* begin Data records *

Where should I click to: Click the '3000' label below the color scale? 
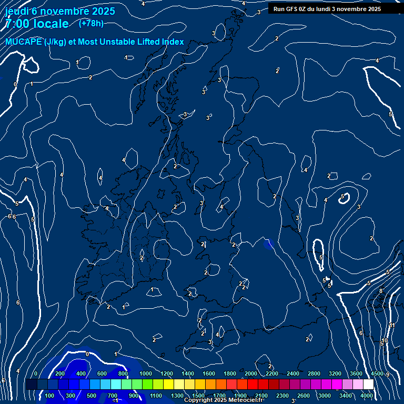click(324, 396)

* end Data records *
* begin Data records *

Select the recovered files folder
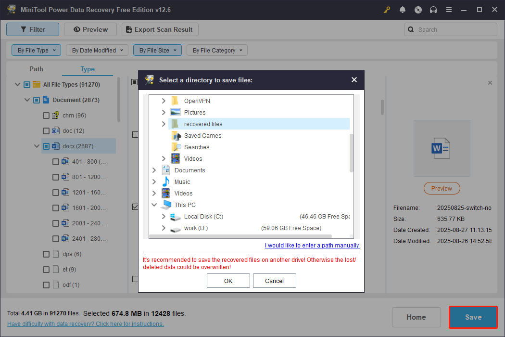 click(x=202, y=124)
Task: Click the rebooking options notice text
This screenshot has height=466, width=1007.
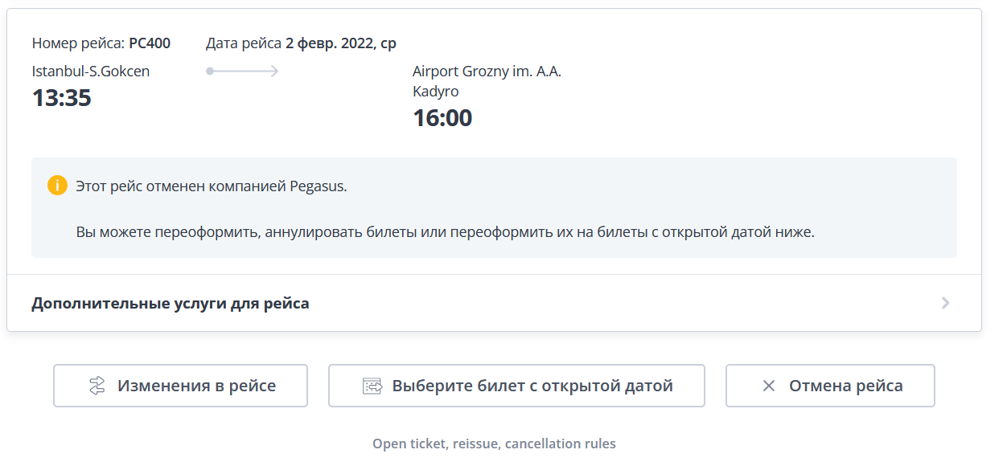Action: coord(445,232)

* end Data records *

## Given task
Switch "color scale" to "colorbar" in the records from the line with "Where should I" to the line with "click(324, 396)", keeping everything else the same and leaving out the pictures.

## Task response
Where should I click to: Click the '3000' label below the colorbar? 
click(324, 396)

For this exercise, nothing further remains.